* [MATERIAL FOR THE TASK]
_ _ _ _ _ _ _
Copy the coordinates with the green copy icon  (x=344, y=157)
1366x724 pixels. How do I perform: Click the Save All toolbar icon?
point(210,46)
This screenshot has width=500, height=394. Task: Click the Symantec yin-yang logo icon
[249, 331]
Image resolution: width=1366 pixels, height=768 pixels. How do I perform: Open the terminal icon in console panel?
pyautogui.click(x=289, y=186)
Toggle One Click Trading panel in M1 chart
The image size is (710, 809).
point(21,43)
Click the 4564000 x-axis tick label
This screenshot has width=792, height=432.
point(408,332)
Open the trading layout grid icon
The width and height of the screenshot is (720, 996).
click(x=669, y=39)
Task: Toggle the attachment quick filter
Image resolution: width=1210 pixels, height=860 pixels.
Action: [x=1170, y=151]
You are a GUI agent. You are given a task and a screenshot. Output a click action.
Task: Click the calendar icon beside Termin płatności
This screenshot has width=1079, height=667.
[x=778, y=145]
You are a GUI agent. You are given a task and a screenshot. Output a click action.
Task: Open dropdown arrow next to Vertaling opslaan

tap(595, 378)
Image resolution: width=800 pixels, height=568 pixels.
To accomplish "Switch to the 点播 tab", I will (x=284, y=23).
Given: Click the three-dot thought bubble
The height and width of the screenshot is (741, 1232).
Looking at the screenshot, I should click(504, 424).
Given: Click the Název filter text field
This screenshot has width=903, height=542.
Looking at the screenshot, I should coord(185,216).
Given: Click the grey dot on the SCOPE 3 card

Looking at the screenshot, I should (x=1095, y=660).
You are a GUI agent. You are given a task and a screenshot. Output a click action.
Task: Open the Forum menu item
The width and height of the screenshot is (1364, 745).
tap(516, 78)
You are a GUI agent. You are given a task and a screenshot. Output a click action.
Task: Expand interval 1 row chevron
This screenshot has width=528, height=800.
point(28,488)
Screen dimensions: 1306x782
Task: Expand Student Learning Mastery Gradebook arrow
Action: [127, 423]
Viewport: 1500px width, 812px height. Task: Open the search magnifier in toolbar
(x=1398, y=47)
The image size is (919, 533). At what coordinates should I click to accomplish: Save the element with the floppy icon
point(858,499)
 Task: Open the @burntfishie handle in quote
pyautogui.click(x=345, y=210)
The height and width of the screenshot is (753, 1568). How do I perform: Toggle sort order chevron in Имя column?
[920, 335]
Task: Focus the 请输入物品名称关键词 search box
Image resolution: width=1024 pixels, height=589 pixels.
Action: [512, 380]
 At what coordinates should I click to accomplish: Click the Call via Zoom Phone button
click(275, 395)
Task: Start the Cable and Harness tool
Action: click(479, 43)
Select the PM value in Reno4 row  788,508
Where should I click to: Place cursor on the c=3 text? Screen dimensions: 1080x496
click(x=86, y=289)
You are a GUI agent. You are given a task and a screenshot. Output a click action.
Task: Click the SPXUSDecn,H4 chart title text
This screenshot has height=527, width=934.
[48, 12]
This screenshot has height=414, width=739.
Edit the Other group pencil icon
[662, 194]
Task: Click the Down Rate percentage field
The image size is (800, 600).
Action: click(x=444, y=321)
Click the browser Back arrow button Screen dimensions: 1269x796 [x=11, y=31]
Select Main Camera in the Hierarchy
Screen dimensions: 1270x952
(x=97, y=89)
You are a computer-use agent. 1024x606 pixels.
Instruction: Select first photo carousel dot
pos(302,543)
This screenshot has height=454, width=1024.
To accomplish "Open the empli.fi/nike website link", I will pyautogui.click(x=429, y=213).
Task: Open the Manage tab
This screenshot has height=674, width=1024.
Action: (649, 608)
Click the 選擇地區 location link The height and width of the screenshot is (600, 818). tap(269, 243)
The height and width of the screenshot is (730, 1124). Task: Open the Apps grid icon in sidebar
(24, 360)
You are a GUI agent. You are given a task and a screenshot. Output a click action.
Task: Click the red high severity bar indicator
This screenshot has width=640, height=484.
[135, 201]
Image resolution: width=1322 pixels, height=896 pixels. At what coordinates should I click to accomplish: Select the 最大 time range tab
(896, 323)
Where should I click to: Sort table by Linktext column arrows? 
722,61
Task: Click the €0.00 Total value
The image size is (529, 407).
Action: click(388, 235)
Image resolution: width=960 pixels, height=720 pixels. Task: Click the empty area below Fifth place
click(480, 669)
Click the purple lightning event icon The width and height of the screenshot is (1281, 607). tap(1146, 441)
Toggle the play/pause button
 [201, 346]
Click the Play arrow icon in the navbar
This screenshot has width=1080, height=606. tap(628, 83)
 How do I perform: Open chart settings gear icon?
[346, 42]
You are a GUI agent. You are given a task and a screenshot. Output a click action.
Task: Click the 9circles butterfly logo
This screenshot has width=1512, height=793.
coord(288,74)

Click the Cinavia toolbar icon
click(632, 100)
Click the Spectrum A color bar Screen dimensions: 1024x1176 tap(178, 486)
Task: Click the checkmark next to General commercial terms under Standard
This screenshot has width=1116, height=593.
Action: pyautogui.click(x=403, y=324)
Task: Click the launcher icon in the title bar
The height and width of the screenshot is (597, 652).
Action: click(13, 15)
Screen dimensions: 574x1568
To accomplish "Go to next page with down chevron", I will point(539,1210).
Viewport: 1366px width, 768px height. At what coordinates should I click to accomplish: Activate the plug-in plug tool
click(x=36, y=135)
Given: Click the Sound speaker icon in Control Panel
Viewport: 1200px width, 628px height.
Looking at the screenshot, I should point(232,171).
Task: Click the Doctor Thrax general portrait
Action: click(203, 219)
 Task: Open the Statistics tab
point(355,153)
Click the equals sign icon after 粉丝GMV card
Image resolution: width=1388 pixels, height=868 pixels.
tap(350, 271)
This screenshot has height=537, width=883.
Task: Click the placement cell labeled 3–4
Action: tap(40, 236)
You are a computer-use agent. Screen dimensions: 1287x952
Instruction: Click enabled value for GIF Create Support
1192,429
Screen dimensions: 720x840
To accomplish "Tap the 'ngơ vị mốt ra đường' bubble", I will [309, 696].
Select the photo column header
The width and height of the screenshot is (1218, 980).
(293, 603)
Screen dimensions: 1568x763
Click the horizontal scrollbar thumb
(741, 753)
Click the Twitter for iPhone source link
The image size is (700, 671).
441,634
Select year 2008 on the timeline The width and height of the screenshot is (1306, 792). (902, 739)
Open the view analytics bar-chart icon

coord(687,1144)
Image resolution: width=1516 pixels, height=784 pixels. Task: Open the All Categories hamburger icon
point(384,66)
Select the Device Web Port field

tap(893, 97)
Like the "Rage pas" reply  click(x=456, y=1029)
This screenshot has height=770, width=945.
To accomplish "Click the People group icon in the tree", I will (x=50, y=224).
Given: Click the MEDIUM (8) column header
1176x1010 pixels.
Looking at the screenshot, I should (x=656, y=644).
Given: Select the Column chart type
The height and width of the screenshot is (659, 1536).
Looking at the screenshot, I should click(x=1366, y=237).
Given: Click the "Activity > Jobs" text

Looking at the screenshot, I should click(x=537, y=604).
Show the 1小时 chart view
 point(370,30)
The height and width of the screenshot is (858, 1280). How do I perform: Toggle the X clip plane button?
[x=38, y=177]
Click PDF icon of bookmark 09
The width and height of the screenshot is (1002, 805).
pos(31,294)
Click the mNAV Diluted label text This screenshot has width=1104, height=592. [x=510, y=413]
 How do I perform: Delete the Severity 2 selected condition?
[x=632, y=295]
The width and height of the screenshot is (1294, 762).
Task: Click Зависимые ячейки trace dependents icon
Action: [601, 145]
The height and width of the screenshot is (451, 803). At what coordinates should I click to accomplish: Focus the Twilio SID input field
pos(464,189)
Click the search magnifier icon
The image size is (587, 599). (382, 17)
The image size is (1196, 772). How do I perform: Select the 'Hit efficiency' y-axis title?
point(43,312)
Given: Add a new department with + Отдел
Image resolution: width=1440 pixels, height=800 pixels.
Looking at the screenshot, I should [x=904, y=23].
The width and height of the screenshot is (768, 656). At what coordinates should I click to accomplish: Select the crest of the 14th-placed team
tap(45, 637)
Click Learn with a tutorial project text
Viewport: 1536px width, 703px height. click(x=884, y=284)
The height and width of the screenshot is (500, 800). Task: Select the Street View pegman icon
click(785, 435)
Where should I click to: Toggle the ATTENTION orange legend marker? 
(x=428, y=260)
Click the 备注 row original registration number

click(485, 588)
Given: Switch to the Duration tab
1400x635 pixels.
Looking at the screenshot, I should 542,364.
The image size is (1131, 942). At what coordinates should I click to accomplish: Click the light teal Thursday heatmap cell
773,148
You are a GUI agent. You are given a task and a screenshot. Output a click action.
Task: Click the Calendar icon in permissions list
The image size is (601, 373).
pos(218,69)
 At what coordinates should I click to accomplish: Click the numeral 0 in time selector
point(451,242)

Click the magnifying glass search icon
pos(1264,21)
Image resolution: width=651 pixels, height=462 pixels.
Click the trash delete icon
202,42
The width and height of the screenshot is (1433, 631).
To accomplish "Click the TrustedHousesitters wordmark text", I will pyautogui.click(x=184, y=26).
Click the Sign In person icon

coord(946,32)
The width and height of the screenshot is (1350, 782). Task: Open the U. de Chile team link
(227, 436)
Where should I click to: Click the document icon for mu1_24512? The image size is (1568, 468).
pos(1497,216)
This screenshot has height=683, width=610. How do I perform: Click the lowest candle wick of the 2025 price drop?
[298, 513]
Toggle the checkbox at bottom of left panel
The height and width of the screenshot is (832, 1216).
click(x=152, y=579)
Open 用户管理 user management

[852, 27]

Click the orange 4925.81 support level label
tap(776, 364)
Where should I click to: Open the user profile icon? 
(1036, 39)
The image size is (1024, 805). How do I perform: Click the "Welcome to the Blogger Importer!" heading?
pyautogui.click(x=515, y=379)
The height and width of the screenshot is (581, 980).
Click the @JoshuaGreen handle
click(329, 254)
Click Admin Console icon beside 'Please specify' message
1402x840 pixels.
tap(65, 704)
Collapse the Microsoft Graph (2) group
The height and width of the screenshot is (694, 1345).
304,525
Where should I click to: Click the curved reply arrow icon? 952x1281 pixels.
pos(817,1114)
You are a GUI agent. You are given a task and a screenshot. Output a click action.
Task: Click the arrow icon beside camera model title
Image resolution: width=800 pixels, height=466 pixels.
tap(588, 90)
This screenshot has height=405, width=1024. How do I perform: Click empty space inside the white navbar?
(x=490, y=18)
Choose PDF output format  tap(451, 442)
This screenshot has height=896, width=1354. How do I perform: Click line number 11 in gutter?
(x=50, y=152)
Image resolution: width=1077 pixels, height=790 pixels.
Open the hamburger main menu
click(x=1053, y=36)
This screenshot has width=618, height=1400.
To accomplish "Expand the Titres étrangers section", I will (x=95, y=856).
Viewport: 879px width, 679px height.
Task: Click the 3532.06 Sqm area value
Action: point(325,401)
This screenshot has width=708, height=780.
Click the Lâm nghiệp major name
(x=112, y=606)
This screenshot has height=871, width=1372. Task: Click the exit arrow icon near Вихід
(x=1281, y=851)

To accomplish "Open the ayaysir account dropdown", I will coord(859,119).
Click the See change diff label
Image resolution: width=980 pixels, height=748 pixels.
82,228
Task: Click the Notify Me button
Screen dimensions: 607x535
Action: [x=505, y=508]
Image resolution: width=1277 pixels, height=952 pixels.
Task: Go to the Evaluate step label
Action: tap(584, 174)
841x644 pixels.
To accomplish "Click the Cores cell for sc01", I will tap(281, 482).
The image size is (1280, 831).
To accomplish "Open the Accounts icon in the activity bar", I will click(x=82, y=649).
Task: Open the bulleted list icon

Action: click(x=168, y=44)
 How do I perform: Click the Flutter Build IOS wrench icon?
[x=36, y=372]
_ _ _ _ _ _ _
* [EXERCISE DIRECTIONS] Whichever lines of the material hold the word "computer", find and copy them.

* [EXERCISE RESPONSE]
You are a computer-use agent. 1024x606 pixels.
You are a computer-use agent. Screen dimensions: 1287x952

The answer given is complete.